> PAGE TEXT
┄┄┄┄┄┄

Given how surprised she was by that high percentage of progression, Dr. Baron hopes the results spur hospitals to pay more attention to the asymptomatic carriers they’re admitting.

“If we want to identify who will have symptomatic C. diff in the future, it seems like asymptomatic carriers coming into the hospital and receiving aggressive medical therapies may be a promising group to start with,” Dr. Baron says. “It’s becoming clear that asymptomatic carriers may be a big part of the problem in hospitals—and, therefore, a big part of the solution.” Dr. Baron spoke to Today’s Hospitalist.

What’s the reaction been to your research?
We’ve seen a lot of interest from the hospital community, which has focused so many efforts on trying to control C. diff among symptomatic patients.

Part of that interest, I believe, is a growing understanding that broader efforts—to include asymptomatic carriers, not just patients who are clearly already infected—are maybe what we need to move us forward, particularly if almost 40% are progressing to active disease. The work that we’re seeing on C. diff, as we attend meetings and speak to other researchers, is slowly changing.

Do your results justify C. diff screening programs in hospitals, like the one you put in place for your study?
It took considerable effort to screen more than 200 patients, given the intensive time needed with those patients, the financial cost of doing a full panel of tests on them and the microbiology time to perform all the tests. Unfortunately, those efforts may have moved our institution even further away from screening.

Facilities may want to target screening among patients at risk for severe outcomes with C. diff, like transplant and oncology patients. They could then put carriers in modified isolation with strategies, such as prophylactic treatment, to prevent progression.

Or hospitals can take the opposite approach and accept the fact that we likely have a lot of asymptomatic C. diff in our facilities. In our hospital, that realization has led us within the last year to do heightened and very aggressive cleaning with sporicidals in units with transplant and oncology patients.

We’re also very aggressive with antibiotic stewardship and antibiotic time-outs—and those are across the board in our hospital, not just in specific populations. We know that we have many asymptomatic carriers, so we’re very committed to antibiotic de-escalation to see what we can do to protect everyone.

┄┄┄┄┄┄

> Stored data

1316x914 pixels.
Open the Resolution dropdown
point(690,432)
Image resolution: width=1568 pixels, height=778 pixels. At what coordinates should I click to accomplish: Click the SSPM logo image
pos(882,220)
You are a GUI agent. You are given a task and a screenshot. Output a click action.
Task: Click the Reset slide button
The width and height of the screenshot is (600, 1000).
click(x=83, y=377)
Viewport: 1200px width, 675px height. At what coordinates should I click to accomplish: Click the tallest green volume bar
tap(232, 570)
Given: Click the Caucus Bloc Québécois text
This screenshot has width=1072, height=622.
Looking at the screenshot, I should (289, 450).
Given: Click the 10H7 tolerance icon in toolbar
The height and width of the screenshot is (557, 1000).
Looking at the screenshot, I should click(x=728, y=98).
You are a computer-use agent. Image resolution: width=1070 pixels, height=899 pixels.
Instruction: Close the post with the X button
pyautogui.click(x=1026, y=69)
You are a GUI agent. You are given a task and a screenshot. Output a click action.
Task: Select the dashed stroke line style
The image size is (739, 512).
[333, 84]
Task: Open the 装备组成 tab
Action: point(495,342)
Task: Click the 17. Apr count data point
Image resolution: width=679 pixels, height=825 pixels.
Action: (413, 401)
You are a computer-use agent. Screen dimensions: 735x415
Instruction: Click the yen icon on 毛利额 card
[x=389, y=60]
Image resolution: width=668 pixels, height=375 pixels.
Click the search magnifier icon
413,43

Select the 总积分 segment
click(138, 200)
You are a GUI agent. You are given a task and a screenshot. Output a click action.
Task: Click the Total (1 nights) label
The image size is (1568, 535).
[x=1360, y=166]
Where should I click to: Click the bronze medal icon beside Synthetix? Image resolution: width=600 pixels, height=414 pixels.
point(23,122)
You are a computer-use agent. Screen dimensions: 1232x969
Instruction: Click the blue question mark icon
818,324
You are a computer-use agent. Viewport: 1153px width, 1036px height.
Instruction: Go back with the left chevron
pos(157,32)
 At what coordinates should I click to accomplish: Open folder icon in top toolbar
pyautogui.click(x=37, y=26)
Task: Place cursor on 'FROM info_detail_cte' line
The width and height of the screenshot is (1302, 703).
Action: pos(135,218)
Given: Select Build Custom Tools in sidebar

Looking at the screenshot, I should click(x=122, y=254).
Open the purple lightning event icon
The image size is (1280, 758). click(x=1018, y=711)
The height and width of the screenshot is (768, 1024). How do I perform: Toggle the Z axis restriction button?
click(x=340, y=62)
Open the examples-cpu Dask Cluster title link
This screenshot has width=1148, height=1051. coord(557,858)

┄┄┄┄┄┄

> REQUIRED ACTIONS
[1] Render this sentence from the C. diff interview in Spanish: "Or hospitals can take the opposite approach and accept the fact that we likely have a lot of asymptomatic C. diff in our facilities."
[2] Write what comes next in the interview about asymptomatic C. diff carriers, picking up after its final sentence.
The entries have no connection to the interview about C. diff carriers.

> YOUR RESPONSES
[1] O los hospitales pueden adoptar el enfoque opuesto y aceptar el hecho de que probablemente tenemos mucho C. diff asintomático en nuestras instalaciones.

[2]
Given that many patients considered to have hospital-onset C. diff may have been asymptomatic carriers, should the category of “hospital onset” be revisited?
Along with some other SHEA [Society for Healthcare Epidemiology in America] members, I think a definition of any sort of disease acquisition that’s based purely on timing is problematic. Many of us are concerned that the definition isn’t demonstrating what we hoped it would: the intention to encourage hospitals to be cleaner and to isolate and treat better.

Instead, hospitals are being penalized for having higher rates of asymptomatic carriers or perhaps for having sicker patients—or even for doing more testing than other facilities. I think there may be room for improvement in that definition, and I hope the health care community could agree as to what that should look like.

According to the CDC, C. diff infection rates have plateaued and even declined after increasing tremendously 10 years ago. Are you optimistic about those figures?
I think the downside of the current definition of hospital-onset C. diff is that we’re moving away from the epidemiology of the disease to a counting system.

That means we’ve moved away from trying to understand what’s really happening with the disease into a binary system where either you have it or you don’t. You lose that gray area, the cases that in the past we may have counted because we weren’t concerned that they would reflect poorly on our hospital. But now, it only matters if the test is positive. So yes, the numbers have been going down over time. But there’s a concern that that doesn’t actually reflect better numbers, but more targeted testing.

Phyllis Maguire is Executive Editor of Today’s Hospitalist.